-- Data follows --
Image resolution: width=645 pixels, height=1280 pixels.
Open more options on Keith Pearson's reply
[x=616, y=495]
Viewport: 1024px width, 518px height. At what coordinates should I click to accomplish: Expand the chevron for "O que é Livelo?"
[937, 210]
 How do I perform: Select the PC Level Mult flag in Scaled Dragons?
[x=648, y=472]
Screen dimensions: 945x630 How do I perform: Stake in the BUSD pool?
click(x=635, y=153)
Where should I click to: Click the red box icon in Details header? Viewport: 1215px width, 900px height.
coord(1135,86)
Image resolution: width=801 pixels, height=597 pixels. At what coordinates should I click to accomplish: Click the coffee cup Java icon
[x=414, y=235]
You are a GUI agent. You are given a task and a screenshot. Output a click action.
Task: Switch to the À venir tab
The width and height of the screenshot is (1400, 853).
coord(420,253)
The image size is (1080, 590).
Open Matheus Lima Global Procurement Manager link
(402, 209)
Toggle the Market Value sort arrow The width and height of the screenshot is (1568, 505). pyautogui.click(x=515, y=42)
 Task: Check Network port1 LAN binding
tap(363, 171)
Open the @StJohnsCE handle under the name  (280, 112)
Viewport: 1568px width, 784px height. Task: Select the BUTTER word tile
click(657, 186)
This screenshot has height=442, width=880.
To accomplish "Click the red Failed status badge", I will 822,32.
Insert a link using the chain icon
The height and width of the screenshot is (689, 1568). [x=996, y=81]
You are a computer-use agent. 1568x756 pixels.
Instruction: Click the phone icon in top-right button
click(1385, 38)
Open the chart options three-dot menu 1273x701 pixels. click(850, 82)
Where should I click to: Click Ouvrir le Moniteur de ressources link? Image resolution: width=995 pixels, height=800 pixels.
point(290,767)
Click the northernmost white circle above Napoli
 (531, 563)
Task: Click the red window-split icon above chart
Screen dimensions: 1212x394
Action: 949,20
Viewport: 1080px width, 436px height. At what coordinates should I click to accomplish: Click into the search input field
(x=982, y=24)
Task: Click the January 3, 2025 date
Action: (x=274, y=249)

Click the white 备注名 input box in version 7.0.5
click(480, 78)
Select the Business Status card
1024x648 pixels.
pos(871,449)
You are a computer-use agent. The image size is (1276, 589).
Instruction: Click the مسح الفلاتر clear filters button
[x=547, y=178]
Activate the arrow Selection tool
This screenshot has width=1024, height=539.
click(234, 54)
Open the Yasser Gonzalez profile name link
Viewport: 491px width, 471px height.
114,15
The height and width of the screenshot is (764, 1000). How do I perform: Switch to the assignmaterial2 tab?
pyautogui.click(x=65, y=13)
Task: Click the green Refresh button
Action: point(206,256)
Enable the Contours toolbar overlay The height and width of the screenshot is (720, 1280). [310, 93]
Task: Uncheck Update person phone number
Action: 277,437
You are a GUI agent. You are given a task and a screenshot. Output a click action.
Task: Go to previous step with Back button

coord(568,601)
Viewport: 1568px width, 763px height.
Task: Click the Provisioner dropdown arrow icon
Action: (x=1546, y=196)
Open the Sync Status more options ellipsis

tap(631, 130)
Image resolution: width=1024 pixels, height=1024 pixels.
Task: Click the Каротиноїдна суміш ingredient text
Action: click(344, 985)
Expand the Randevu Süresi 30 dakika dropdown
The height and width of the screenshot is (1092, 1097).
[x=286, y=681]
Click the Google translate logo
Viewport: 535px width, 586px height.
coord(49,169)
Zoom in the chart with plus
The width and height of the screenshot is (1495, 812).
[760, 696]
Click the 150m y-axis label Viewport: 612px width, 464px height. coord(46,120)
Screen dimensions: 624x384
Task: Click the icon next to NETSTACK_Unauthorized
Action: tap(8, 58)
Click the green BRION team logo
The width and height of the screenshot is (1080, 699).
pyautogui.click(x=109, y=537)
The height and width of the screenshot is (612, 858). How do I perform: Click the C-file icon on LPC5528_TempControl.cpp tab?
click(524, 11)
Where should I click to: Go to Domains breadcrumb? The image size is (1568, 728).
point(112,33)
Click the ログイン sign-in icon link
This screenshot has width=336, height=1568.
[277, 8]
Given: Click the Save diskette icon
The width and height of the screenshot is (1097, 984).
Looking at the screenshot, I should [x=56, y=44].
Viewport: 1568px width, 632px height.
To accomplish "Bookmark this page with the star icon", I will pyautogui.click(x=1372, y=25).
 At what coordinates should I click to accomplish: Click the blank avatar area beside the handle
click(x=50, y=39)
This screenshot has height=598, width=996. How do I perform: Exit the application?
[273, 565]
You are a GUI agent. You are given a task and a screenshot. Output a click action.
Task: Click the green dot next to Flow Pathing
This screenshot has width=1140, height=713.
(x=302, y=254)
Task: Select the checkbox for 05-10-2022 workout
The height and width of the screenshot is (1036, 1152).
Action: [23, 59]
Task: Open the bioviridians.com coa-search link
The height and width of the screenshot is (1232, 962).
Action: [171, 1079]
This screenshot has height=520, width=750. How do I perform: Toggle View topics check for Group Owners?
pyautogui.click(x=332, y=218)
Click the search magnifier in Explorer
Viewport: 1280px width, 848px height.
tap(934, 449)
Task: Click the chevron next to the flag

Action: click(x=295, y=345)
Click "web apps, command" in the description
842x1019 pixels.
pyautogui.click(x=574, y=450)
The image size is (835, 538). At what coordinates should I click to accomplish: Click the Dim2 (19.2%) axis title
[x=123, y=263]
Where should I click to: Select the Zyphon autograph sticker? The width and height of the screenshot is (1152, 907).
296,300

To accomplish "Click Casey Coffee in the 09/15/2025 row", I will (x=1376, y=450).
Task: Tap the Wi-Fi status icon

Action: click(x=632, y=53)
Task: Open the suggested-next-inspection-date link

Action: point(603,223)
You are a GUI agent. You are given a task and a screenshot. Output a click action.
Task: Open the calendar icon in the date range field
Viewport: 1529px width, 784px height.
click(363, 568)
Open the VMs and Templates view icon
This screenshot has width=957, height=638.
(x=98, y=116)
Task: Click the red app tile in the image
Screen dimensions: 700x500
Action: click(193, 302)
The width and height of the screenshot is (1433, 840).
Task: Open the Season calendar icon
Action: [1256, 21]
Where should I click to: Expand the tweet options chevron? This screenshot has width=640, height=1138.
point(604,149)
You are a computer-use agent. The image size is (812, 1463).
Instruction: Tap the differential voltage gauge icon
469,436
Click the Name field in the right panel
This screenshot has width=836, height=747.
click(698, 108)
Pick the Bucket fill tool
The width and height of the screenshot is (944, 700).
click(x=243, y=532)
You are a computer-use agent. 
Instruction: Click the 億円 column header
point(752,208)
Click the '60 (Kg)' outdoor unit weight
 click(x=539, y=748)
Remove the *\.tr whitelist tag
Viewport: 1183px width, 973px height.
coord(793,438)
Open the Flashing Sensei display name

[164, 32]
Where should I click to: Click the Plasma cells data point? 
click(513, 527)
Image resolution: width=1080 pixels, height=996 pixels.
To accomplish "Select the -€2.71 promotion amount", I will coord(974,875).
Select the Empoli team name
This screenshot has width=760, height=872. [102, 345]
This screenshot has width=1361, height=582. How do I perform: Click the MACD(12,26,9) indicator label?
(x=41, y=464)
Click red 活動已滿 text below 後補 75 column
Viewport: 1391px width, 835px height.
-- Data concluded --
» What this task involves
The expected result is every record above, duplicated exactly.

» Output below
Image resolution: width=645 pixels, height=1280 pixels.
Open more options on Keith Pearson's reply
[x=616, y=495]
Viewport: 1024px width, 518px height. At what coordinates should I click to accomplish: Expand the chevron for "O que é Livelo?"
[937, 210]
 How do I perform: Select the PC Level Mult flag in Scaled Dragons?
[x=648, y=472]
Screen dimensions: 945x630 How do I perform: Stake in the BUSD pool?
click(x=635, y=153)
Where should I click to: Click the red box icon in Details header? Viewport: 1215px width, 900px height.
coord(1135,86)
Image resolution: width=801 pixels, height=597 pixels. At what coordinates should I click to accomplish: Click the coffee cup Java icon
[x=414, y=235]
You are a GUI agent. You are given a task and a screenshot. Output a click action.
Task: Switch to the À venir tab
The width and height of the screenshot is (1400, 853).
coord(420,253)
The image size is (1080, 590).
Open Matheus Lima Global Procurement Manager link
(402, 209)
Toggle the Market Value sort arrow The width and height of the screenshot is (1568, 505). pyautogui.click(x=515, y=42)
 Task: Check Network port1 LAN binding
tap(363, 171)
Open the @StJohnsCE handle under the name  (280, 112)
Viewport: 1568px width, 784px height. Task: Select the BUTTER word tile
click(657, 186)
This screenshot has height=442, width=880.
To accomplish "Click the red Failed status badge", I will 822,32.
Insert a link using the chain icon
The height and width of the screenshot is (689, 1568). [x=996, y=81]
You are a computer-use agent. 1568x756 pixels.
Instruction: Click the phone icon in top-right button
click(1385, 38)
Open the chart options three-dot menu 1273x701 pixels. click(850, 82)
Where should I click to: Click Ouvrir le Moniteur de ressources link? Image resolution: width=995 pixels, height=800 pixels.
point(290,767)
Click the northernmost white circle above Napoli
 (531, 563)
Task: Click the red window-split icon above chart
Screen dimensions: 1212x394
Action: 949,20
Viewport: 1080px width, 436px height. At what coordinates should I click to accomplish: Click into the search input field
(x=982, y=24)
Task: Click the January 3, 2025 date
Action: (x=274, y=249)

Click the white 备注名 input box in version 7.0.5
click(480, 78)
Select the Business Status card
1024x648 pixels.
pos(871,449)
You are a computer-use agent. The image size is (1276, 589).
Instruction: Click the مسح الفلاتر clear filters button
[x=547, y=178]
Activate the arrow Selection tool
This screenshot has width=1024, height=539.
click(234, 54)
Open the Yasser Gonzalez profile name link
Viewport: 491px width, 471px height.
114,15
The height and width of the screenshot is (764, 1000). How do I perform: Switch to the assignmaterial2 tab?
pyautogui.click(x=65, y=13)
Task: Click the green Refresh button
Action: point(206,256)
Enable the Contours toolbar overlay The height and width of the screenshot is (720, 1280). [310, 93]
Task: Uncheck Update person phone number
Action: 277,437
You are a GUI agent. You are given a task and a screenshot. Output a click action.
Task: Go to previous step with Back button

coord(568,601)
Viewport: 1568px width, 763px height.
Task: Click the Provisioner dropdown arrow icon
Action: (x=1546, y=196)
Open the Sync Status more options ellipsis

tap(631, 130)
Image resolution: width=1024 pixels, height=1024 pixels.
Task: Click the Каротиноїдна суміш ingredient text
Action: click(344, 985)
Expand the Randevu Süresi 30 dakika dropdown
The height and width of the screenshot is (1092, 1097).
[x=286, y=681]
Click the Google translate logo
Viewport: 535px width, 586px height.
coord(49,169)
Zoom in the chart with plus
The width and height of the screenshot is (1495, 812).
[760, 696]
Click the 150m y-axis label Viewport: 612px width, 464px height. coord(46,120)
Screen dimensions: 624x384
Task: Click the icon next to NETSTACK_Unauthorized
Action: tap(8, 58)
Click the green BRION team logo
The width and height of the screenshot is (1080, 699).
pyautogui.click(x=109, y=537)
The height and width of the screenshot is (612, 858). How do I perform: Click the C-file icon on LPC5528_TempControl.cpp tab?
click(524, 11)
Where should I click to: Go to Domains breadcrumb? The image size is (1568, 728).
point(112,33)
Click the ログイン sign-in icon link
This screenshot has width=336, height=1568.
[277, 8]
Given: Click the Save diskette icon
The width and height of the screenshot is (1097, 984).
Looking at the screenshot, I should [x=56, y=44].
Viewport: 1568px width, 632px height.
To accomplish "Bookmark this page with the star icon", I will pyautogui.click(x=1372, y=25).
 At what coordinates should I click to accomplish: Click the blank avatar area beside the handle
click(x=50, y=39)
This screenshot has height=598, width=996. How do I perform: Exit the application?
[273, 565]
You are a GUI agent. You are given a task and a screenshot. Output a click action.
Task: Click the green dot next to Flow Pathing
This screenshot has width=1140, height=713.
(x=302, y=254)
Task: Select the checkbox for 05-10-2022 workout
The height and width of the screenshot is (1036, 1152).
Action: [23, 59]
Task: Open the bioviridians.com coa-search link
The height and width of the screenshot is (1232, 962).
Action: [171, 1079]
This screenshot has height=520, width=750. How do I perform: Toggle View topics check for Group Owners?
pyautogui.click(x=332, y=218)
Click the search magnifier in Explorer
Viewport: 1280px width, 848px height.
tap(934, 449)
Task: Click the chevron next to the flag

Action: click(x=295, y=345)
Click "web apps, command" in the description
842x1019 pixels.
pyautogui.click(x=574, y=450)
The image size is (835, 538). At what coordinates should I click to accomplish: Click the Dim2 (19.2%) axis title
[x=123, y=263]
Where should I click to: Select the Zyphon autograph sticker? The width and height of the screenshot is (1152, 907).
296,300

To accomplish "Click Casey Coffee in the 09/15/2025 row", I will (x=1376, y=450).
Task: Tap the Wi-Fi status icon

Action: click(x=632, y=53)
Task: Open the suggested-next-inspection-date link

Action: point(603,223)
You are a GUI agent. You are given a task and a screenshot. Output a click action.
Task: Open the calendar icon in the date range field
Viewport: 1529px width, 784px height.
click(363, 568)
Open the VMs and Templates view icon
This screenshot has width=957, height=638.
(x=98, y=116)
Task: Click the red app tile in the image
Screen dimensions: 700x500
Action: click(193, 302)
The width and height of the screenshot is (1433, 840).
Task: Open the Season calendar icon
Action: [1256, 21]
Where should I click to: Expand the tweet options chevron? This screenshot has width=640, height=1138.
point(604,149)
You are a computer-use agent. The image size is (812, 1463).
Instruction: Tap the differential voltage gauge icon
469,436
Click the Name field in the right panel
This screenshot has width=836, height=747.
click(698, 108)
Pick the Bucket fill tool
The width and height of the screenshot is (944, 700).
click(x=243, y=532)
You are a computer-use agent. 
Instruction: Click the 億円 column header
point(752,208)
Click the '60 (Kg)' outdoor unit weight
 click(x=539, y=748)
Remove the *\.tr whitelist tag
Viewport: 1183px width, 973px height.
coord(793,438)
Open the Flashing Sensei display name

[164, 32]
Where should I click to: Click the Plasma cells data point? 
click(513, 527)
Image resolution: width=1080 pixels, height=996 pixels.
To accomplish "Select the -€2.71 promotion amount", I will coord(974,875).
Select the Empoli team name
This screenshot has width=760, height=872. [102, 345]
This screenshot has width=1361, height=582. How do I perform: Click the MACD(12,26,9) indicator label?
(x=41, y=464)
Click red 活動已滿 text below 後補 75 column
Viewport: 1391px width, 835px height.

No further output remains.